How did the Universe thermalize to the same temperature before inflation? Inflation is speculated to take place at about $10^{-35}$ seconds after BigBang. The idea is that at that moment the universe was small enough so that photons could thermalize to reach the same temperature. For the source see Our Baby Universe: Ed Copeland (6.30 minutes) Then that region underwent an exponential expansion. How does this argument fit with the fact that there were no photons at that time? 
 A: This is the timeline in the standard cosmological model:

There are no photons before the spontaneous weak symmetry breaking time, so there is no way they define an ensemble to have a temperature, which is a thermodynamic variable, i.e. the statistics of very many particles.
During the inflationary epoch, the inflaton field dominates , a theoretical model formed to reconcile the observations with the theory, and explain the cosmic microwave background radiation  (CMB)small inhomogeneities, but that background comes at the transparency point of light, 200.000 years or so after the Big Bang.

The idea is that at that moment the universe was small enough so that photons could thermalize to reach the same temperature.

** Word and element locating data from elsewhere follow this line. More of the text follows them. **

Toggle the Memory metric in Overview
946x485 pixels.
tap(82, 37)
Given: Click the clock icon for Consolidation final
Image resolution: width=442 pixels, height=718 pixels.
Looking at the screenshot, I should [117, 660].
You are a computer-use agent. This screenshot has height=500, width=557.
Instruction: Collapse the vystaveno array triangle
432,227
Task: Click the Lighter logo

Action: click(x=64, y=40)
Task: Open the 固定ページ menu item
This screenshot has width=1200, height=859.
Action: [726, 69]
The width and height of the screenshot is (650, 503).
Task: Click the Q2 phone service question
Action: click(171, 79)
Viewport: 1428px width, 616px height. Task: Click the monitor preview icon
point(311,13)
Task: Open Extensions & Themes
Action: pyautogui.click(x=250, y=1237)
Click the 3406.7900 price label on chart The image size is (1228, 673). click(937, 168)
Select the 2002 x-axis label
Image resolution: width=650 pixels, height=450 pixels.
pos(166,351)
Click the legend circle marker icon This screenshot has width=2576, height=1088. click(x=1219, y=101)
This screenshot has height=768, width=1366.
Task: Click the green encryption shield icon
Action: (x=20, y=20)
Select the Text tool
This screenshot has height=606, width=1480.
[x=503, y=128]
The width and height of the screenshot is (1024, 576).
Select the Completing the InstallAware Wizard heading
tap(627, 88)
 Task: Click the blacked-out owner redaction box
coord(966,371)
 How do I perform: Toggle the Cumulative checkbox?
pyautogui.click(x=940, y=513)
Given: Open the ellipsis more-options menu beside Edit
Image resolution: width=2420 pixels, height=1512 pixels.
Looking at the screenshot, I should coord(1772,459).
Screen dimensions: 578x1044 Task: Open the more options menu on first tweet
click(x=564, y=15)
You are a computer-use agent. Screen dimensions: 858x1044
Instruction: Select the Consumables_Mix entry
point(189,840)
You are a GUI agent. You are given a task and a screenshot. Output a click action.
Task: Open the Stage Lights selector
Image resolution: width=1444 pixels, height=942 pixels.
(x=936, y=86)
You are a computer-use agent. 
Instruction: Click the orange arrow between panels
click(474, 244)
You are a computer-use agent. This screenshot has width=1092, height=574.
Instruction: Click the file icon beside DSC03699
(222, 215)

It is not photons that homogenize the universe at inflation time, but inflatons, and the small inhomogeneities result in the small deviations of the CMB from the perfect uniformity, which explains galactic clusters and galaxies.
If you watch the timeline after photons appear , a bit before $10^{-10}sec$, they can start interacting with quarks and then with hydrogen and deuterium until the universe expands enough that the photons do not find scattering centers and mainly decouple, at the transparency time. This give a snapshot of that time,of  how matter was distributed. The $10^{-5}$ inhomogeneity seen in the CMB spectrum correlates with clusters of galaxies.
One has to spend some time studying  the models and the mathematics of the models.